▸ Problem requirements
Rewrite every one of the rows below, replacing "screenshot" with "screen capture" and leaving all other text unchanged, and omit the pictures from your answer.

Content starts

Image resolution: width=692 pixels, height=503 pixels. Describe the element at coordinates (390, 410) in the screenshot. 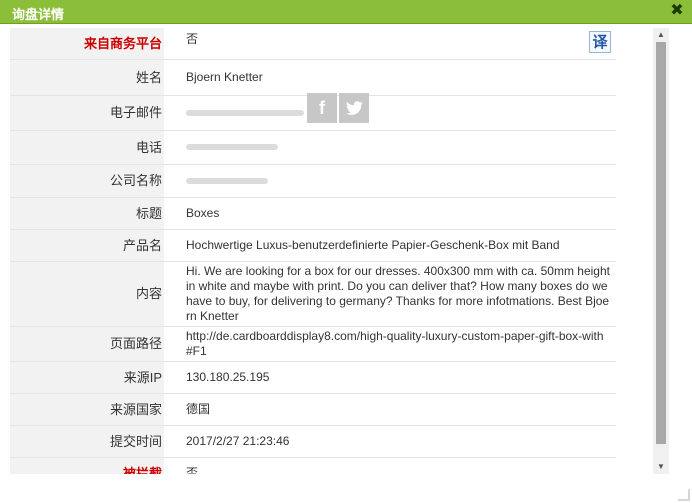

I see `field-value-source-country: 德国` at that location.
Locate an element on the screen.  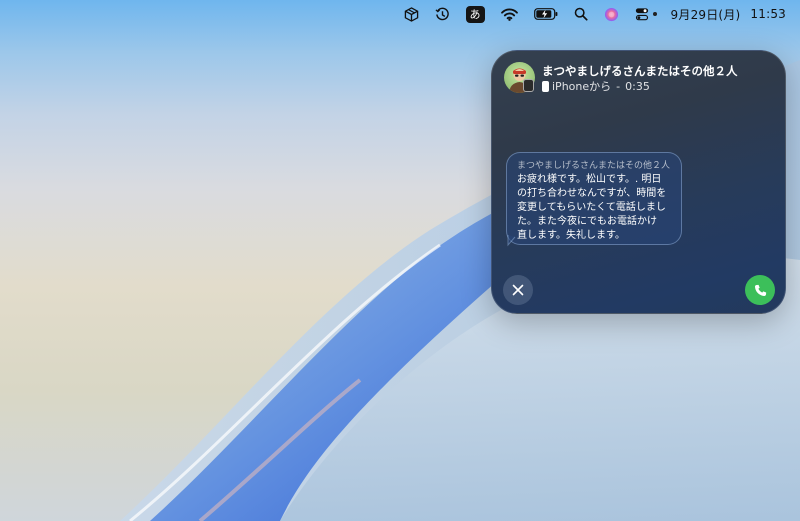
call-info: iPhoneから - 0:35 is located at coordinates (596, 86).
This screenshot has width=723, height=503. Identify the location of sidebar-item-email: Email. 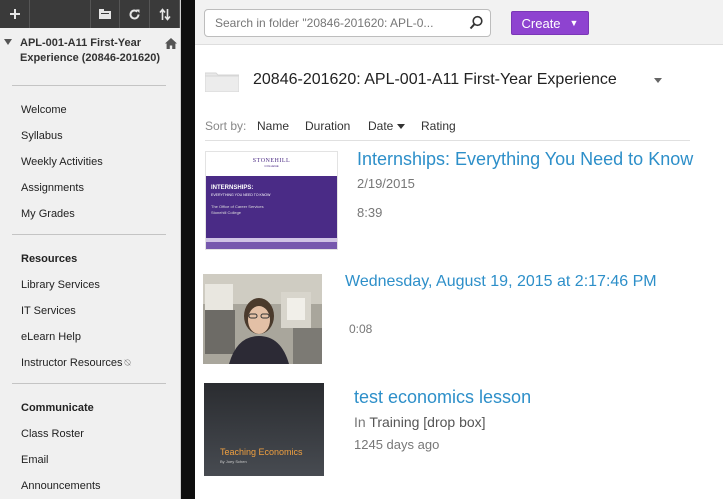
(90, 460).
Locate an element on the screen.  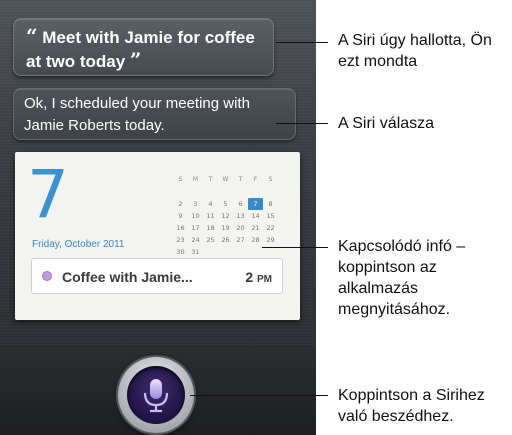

Content ends

▸ Answer section
Image resolution: width=692 pixels, height=503 pixels. Describe the element at coordinates (390, 410) in the screen capture. 

I see `field-value-source-country: 德国` at that location.
Locate an element on the screen.  
call-info: iPhoneから - 0:35 is located at coordinates (596, 86).
This screen capture has width=723, height=503. Identify the location of sidebar-item-email: Email. 
(90, 460).
Locate an element on the screen.  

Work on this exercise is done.